Opportunities in power market design: wind power, capacity markets, optimization software

Michael Giberson

A handful of stories raising power market design issues:

  • The Oregonian, “Northwest wind power to double but inconsistency creates nightmare“: “The value of BPA’s surplus power sales are already being undermined by wind energy sloshing into the market. That ultimately increases rates for its public utility customers, who are loathe to absorb any additional costs incurred by BPA for integrating wind output that isn’t serving them.”

  • Naturlig Energi, “Who owns the wind?“: “The valuation authority has agreed to take on the two Danish cases, not because it will accept ownership of the wind but because a wind turbine is considered real estate, and because a wind turbine, if the wind is influenced by new turbines, actually loses value.”

  • Next 100, “Who owns the wind?” (commenting on the prior item): “…as wind power developers dot the landscape with giant turbines, litigation is growing all over the world not just with NIMBY neighbors, but also with rival developers to answer the novel question: who owns the wind?”

  • News release, “Brattle study shows positive outlook for long-term sustainability of Alberta’s energy-only electricity market“: “The report analyzes a number of challenges to resource adequacy that the Alberta energy-only market will face over the coming decade … [but] concludes, however, that the current market design is generally well-functioning and should be able to support this higher and more challenging rate of generation additions, as long as large simultaneous retirements can be avoided.”

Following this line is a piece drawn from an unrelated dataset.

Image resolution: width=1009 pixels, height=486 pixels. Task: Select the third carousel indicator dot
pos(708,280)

  • California ISO, “Compliance filing in Docket No. ER11-2256-000“: On December 1, 2010, the ISO proposed modifications to the California ISO Tariff to implement the Capacity Procurement Mechanism (CPM) to replace the expiring Interim Capacity Procurement Mechanism (ICPM) as the backstop mechanism that authorizes  the ISO to procure capacity to address a deficiency or supplement resource adequacy (RA) procurement by Load Serving Entities (LSEs) as needed in order to comply with  applicable reliability criteria and maintain reliability of the grid. The compliance filing responds to FERC’s March 17 order in the docket.

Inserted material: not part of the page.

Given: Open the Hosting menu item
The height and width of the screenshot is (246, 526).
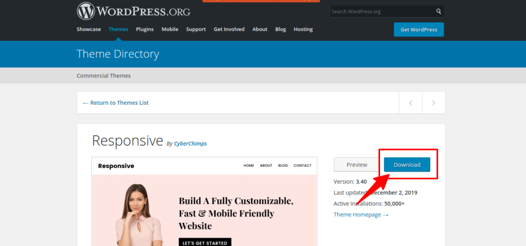Looking at the screenshot, I should (x=303, y=29).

  • FERC Technical Conference, “Increasing market and planning efficiency through improved software“: “Take notice that Commission staff will convene a technical conference on June 28-30, 2011, from 8:30 AM to 4:30 PM, to discuss opportunities for increasing real-time and day-ahead market efficiency through improved software. This conference will bring together diverse experts from ISOs/RTOs, non-market utilities, the software industry, government, research centers and academia for the purposes of stimulating discussion and sharing of information about the technical aspects of these issues and identifying fruitful avenues for research.” (From official notice.)

(HT to Eric S. for pointing out the Alberta study.)

Advertisements

One thought on “Opportunities in power market design: wind power, capacity markets, optimization software

Comments are closed.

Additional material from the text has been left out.